Manouchian, Rayman, Elek, Usseglio, Alfonso, and 17 others were shot by a German firing squad around 3:00 p.m. at Fort Mont-Valérien on February 21. A twenty-third member was subsequently killed. At least 1,000 other resistance fighters perished at the same site. A French law against the execution of women temporarily spared Olga Bancic. The Nazis, unfazed by such constraints, transported her to Stuttgart, Germany, where she was beheaded three months later.
It did not suffice for the Nazis, though, to kill the partisans. They attempted to turn public opinion in France against their legacy. The notorious Affiche Rouge (“Red Poster”) they created demonstrates how far they were willing to go. With the main caption asking, mockingly, “Are these Liberators?” the poster denounces the partisans as the “Army of Crime.” Manouchian was labeled the chef de bande (“gangleader”). However, the poster generated more veneration for the fighters than revilement. Many French inscribed Morts pour la France (“Died for France”) on the image to show their respect for their sacrifice.
Tchakarian did not share their fate. According to historian David Broder, a policeman aided him in getting out of Paris and making it to Bordeaux. The next year, he supported the 4th Armored Division of General George Patton’s Third Army in liberating the town of Montargis, 70 miles south of Paris. Two days later, on August 25, 1944, Paris itself, the center for the Manouchian Group’s actions, was liberated. Photographs from the time show Tchakarian giving speeches about his fallen comrades soon thereafter. Over the following decades, he would receive much help with this endeavor.

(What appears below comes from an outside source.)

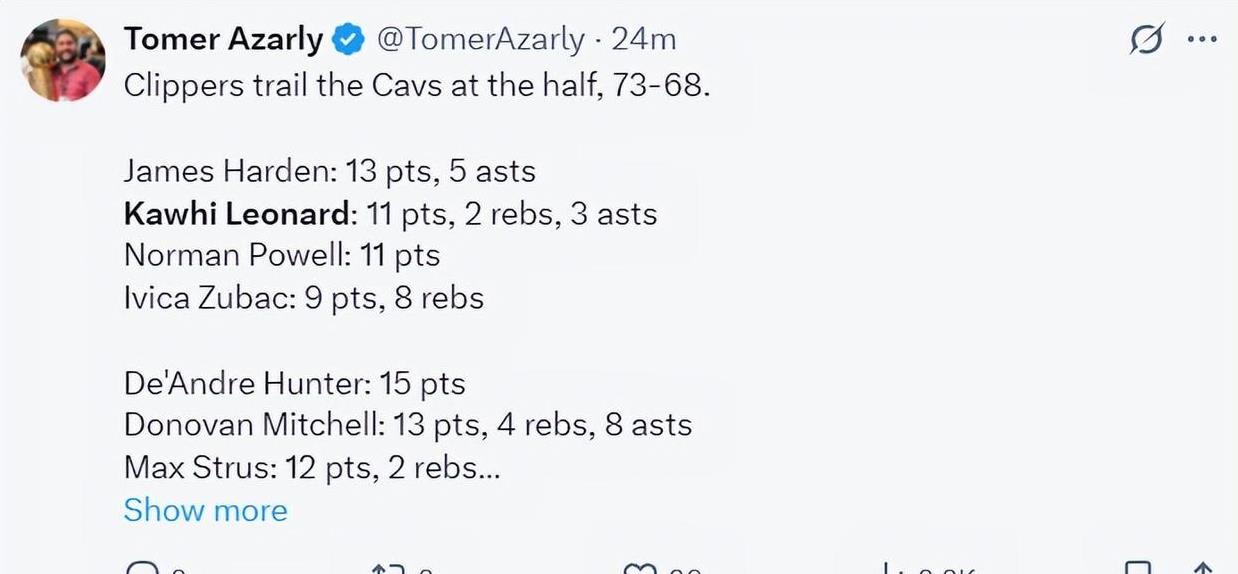Click the Max Strus truncated stat line
Viewport: 1238px width, 574px height.
tap(312, 467)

In 1997, Robert Badinter, an attorney whose father perished in the Sobibor death camp, persuaded the French parliament to build a monument to those resistance fighters put to death at Fort Mont-Valérien that would include the Manouchian Group. The 2009 film L'Armée du Crime (“Army of Crime”), directed by Robert Guédiguian, kept alive the story of Manouchian, Rayman, and the FTP-MOI. As important as the film was, the tireless, decades-long efforts of surviving members, especially Tchakarian, ensured the group was not forgotten. In an exchange with the newspaper Le Figaro, Tchakarian had described himself as “sort of the last of the Mohicans, so they say.” The French government recognized him as an officer of the Legion of Honor in 2012, promoting him to commander five years later. Tchakarian’s passing, like that of Frank Blaichman, warrants our respect and understanding for what they risked to free Europe from fascist rule.